Tokoh utama adalah Jean Louis Finch, dari keturunan Finch, yang merupakan keluarga yang dipandang hormat oleh penduduk setempat. Ia kehilangan ibu dalam usia yang masih muda dan tidak lama kemudian disusul oleh abangnya. Ini membuatnya sangat dekat dengan ayahnya, Atticus Finch. Untuk urusan rumah tangga, mereka dibantu oleh Calpurnia, perempuan berkulit hitam. Jean kemudian pindah ke Newyork, dan ayahnya, yang berprofesi sebagai pengacara, kemudian ditemani oleh adiknya, Alexandra Finch Hancok, perempuan yang digambarkan konservatif.
Konflik mulai terjadi ketika Jean mengikuti Ayahnya dan Henry Clinton, teman semasa kecil Jean dan abangnya yang berniat untuk menikahi Jean, di forum Dewan Warga. Di rapat itu Jean terguncang ketika mengetahui Atticus dan Henry mendukung pemisahan hak-hak sipil berdasarkan warna kulit, pemisahan antara kulit putih dan hitam. Selama ini Atticus mengajarkan keadilan pada Jean. Ayahnya tidak segan untuk menolong warga kulit hitam, tetapi pada akhirnya Jean mengetahui ayahnya melakukan hal itu karena sekadar ingin menegakkan hukum yang berlaku, bukan karena pengakuan terhadap nilai-nilai kemanusiaan.

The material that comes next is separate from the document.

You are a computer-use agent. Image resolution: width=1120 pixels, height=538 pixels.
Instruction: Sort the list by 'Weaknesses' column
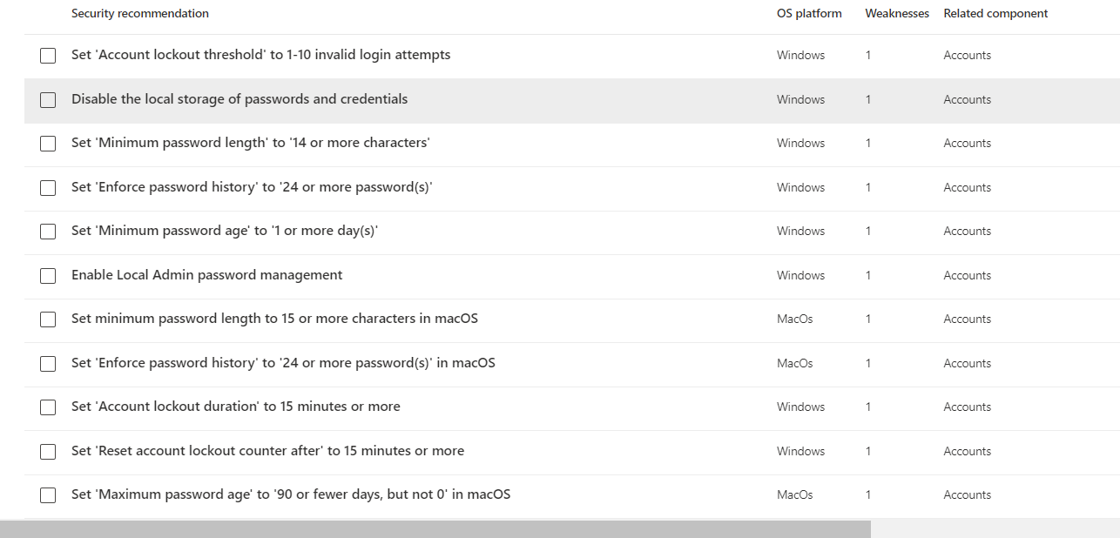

Sikap Atticus dan Henry merupakan cara hidup secara keseluruhan penduduk Maycomb, atau lebih tepatnya negara-negara bagian bekas pendukung Konfederasi yang sepertinya masih belum terima "peradaban" mereka dikalahkan dalam perang saudara. Salah satu faktor perang saudara adalah isu perbudakan. Negara-negara bagian yang tergabung di Union menentang sistem perbudakan yang berlaku di Selatan, yang umumnya bekerja di ladang kapas atau pertanian milik tuan-tuan tanah. Di bawah Abraham Lincoln, Amerika ingin menghapus perbudakan. Perang dimenangi Utara (Union). Namun, perang sesungguhnya belum berakhir. Selatan ingin mengembalikan hegemoni mereka, dan itu ditunjukkan dengan ketidaksetujuan terhadap kesetaraan hak-hak sipil bagi semua warga negara, termasuk kulit hitam.

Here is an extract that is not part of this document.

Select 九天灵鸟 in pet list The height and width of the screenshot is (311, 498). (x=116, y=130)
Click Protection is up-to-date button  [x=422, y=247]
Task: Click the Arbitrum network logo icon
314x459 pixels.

Keputusan Mahkamah Agung yang memutuskan bahwa pemisahan sekolah berdasarkan warna kulit adalah tidak konstitusional, dan gerakan National Association for the Advancement of Colored People (NAACP) yang terus mempromosikan kesetaraan hak-hak sipil, semakin membuat Dewan Warga, termasuk Atticus dan Henry, untuk mempertahankan apa yang mereka sebut Cara Hidup Selatan. Bagi mereka orang kulit hitam adalah orang-orang terbelakang, secara pendidikan dan ekonomi, yang jika diberikan kebebasan dan kesetaraan justru akan membahayakan orang-orang Selatan. Peradaban. Itu intinya. Peradaban orang kulit hitam dianggap masih jauh tertinggal dibandingkan orang kulit putih.

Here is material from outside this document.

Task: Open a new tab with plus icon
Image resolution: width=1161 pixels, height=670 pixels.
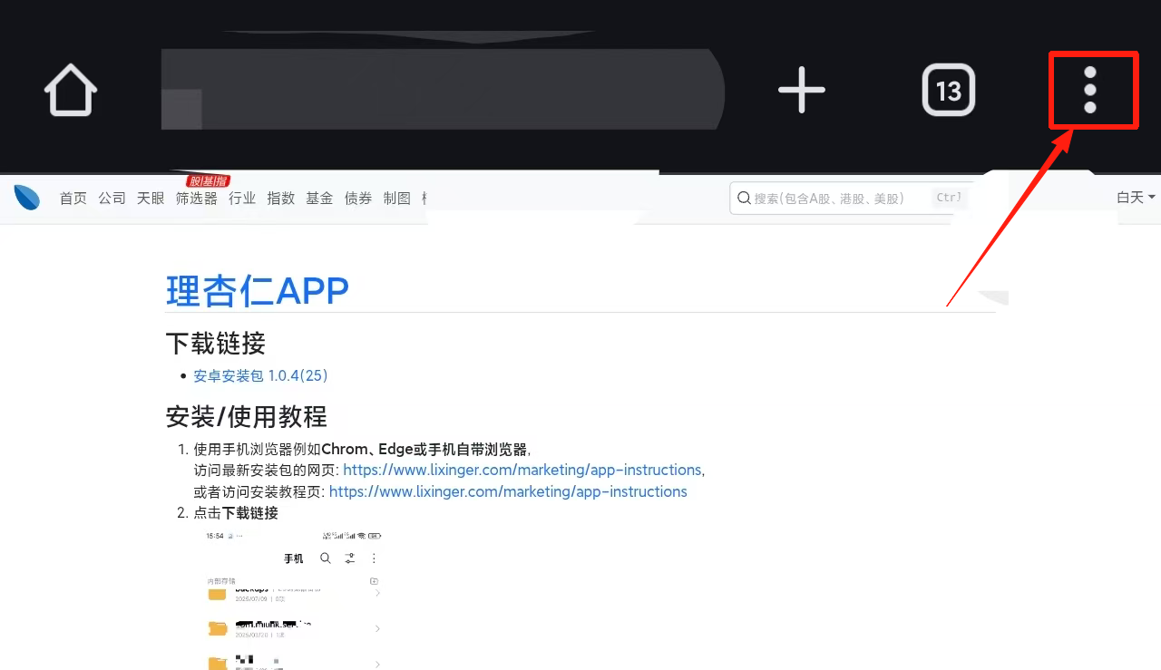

Di titik inilah Jean Louis Finch melawan ayahnya. Ia sependapat jika masih banyak orang kulit hitam yang bodoh, buta huruf, kotor, pemalas, tetapi itu bukan alasan untuk meninggalkan mereka, apalagi turut dilegitimasi oleh hegemoni agama-dalam salah satu adegan di rapat Dewan Warga, ada anggota Dewan Warga yang percaya bahwa Yesus disalib bukan demi kemuliaan orang Negro-justru menurut Jean orang kulit putih wajib memberikan kesempatan yang sama bagi orang-orang kulit hitam untuk mengejar ketertinggalannya.
"Kau tak mau memberikan mereka harapan. Semua manusia di dunia, Atticus, semua manusia yang punya kepala, lengan, dan kaki, terlahir dengan harapan di hatinya", kata Jean kepada ayahnya (hal.259).